Best practices for collecting, controlling and capitalizing on first-party data assets
By Amol Waishampayan, Chief Product Officer, FullThrottle
Brands and marketers are feeling the pressure.
In the current economic environment, businesses in every industry are working to achieve more results with less resources. For advertisers, the challenge is to make their media spend as efficient as possible, delivering targeted results without having to cast a wide net and hope for the best.
We know what it takes to increase return on ad spend. The past decade has seen a revolution in advertising, as brands have used abundant third-party data resources to reach targeted audiences and increase sales conversions. However, the future for this solution is unclear. Responding to consumer privacy concerns, governments and major corporations have taken strides to limit the effectiveness of third-party data or eliminate it completely. California’s CPRA and the European Union’s GDPR make it illegal to capture consumer data without their consent. Apple took steps to block third-party cookies on its devices, while Google has loudly announced their intention to phase out these ad tracking tools in the months to come.
Brands now find themselves between a rock and a hard place: while they need to use data to make their media spending more efficient, they can no longer turn to their previous sources. In order for these brands to survive, they will need to change their relationship with data and transition from data scavenging to data farming.
Taking Control of the Data Environment
How did brands find themselves in such a precarious position? As businesses came to realize the value in using data to inform their advertising campaigns, they also realized how easy it was to acquire third-party data. Big data platforms made it possible for brands to purchase relevant data in just a few clicks, ostensibly creating defined, targeted audiences for a product or service.
While this moment may feel like a rude awakening for those brands that relied heavily on third-party data, the reality is that these resources have been losing effectiveness — if they were ever truly effective to begin with. Third-party data has historically been messy and unreliable, lacking the precision truly necessary to guide a modern marketing campaign.

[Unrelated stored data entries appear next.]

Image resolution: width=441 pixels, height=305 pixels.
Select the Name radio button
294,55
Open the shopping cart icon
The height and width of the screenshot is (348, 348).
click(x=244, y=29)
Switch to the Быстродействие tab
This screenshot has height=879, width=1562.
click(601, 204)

Brands must move on from third-party data sources and focus instead on a more reliable supplier: their own first-party resources. By becoming data farmers instead of scavengers, brands can keep and maintain useful data resources while at the same time constantly generating new information to bolster their campaigns.
Businesses that invest in their first-party data — in the tools and infrastructure needed to collect, store, and analyze that data — will achieve a state of data independence and be able to survive any new policies or changes to the AdTech landscape. Those brands that have already leaned into first-party data now have a leg up on the competition, and slow movers will need to work overtime to catch up.
Best Practices for the Future of First-Party Data
Even for those brands who are working to catch up quickly to the competition, there is a clear path to establishing a robust first-party data ecosystem:
- Identify current data sources: While the challenge may seem overwhelming, no modern brand is starting from zero when it comes to first-party data. Even the most basic data points can prove useful when targeting and refining a marketing campaign. Every business will have customer data, and most businesses will have a database of email addresses from those who have signed up to receive company updates. This basic identifying information can all be aggregated and analyzed to build profiles and provide valuable insights, offering a crucial first step for those businesses that previously relied on external data sources.
- Explore opportunities to find more data: The goal for a first-party data ecosystem is to achieve a complete loop. The data sources mentioned in the previous point capture the customer during their first interactions with the brand; the next step is to follow that relationship through the customer journey. Different brands will have different tools and access points to attain this goal. Website visitation data offers the opportunity to get to know the customer and collect useful data, while other tools like data clean rooms and data filtering can extract important adjacent information to better understand customers and prospects.
- Determine how to extract value from the data: It’s not enough just to have a collection of customer data. Business leaders need to know how to turn that information into action. Sales and marketing teams can leverage the data to design campaigns to test which messages are more effective with each audience or segment. As the business continues to run campaigns and refine their targeting and messaging, they can eventually approach a one-to-one relationship with each customer and drive results accordingly.
No one enjoys having to change a system that used to work perfectly. However, brands and marketers must finally accept that the third-party data solutions of the past will no longer meet their needs. The good news is we know what needs to be done to build effective solutions to harvest more first-party data. Let’s go do it.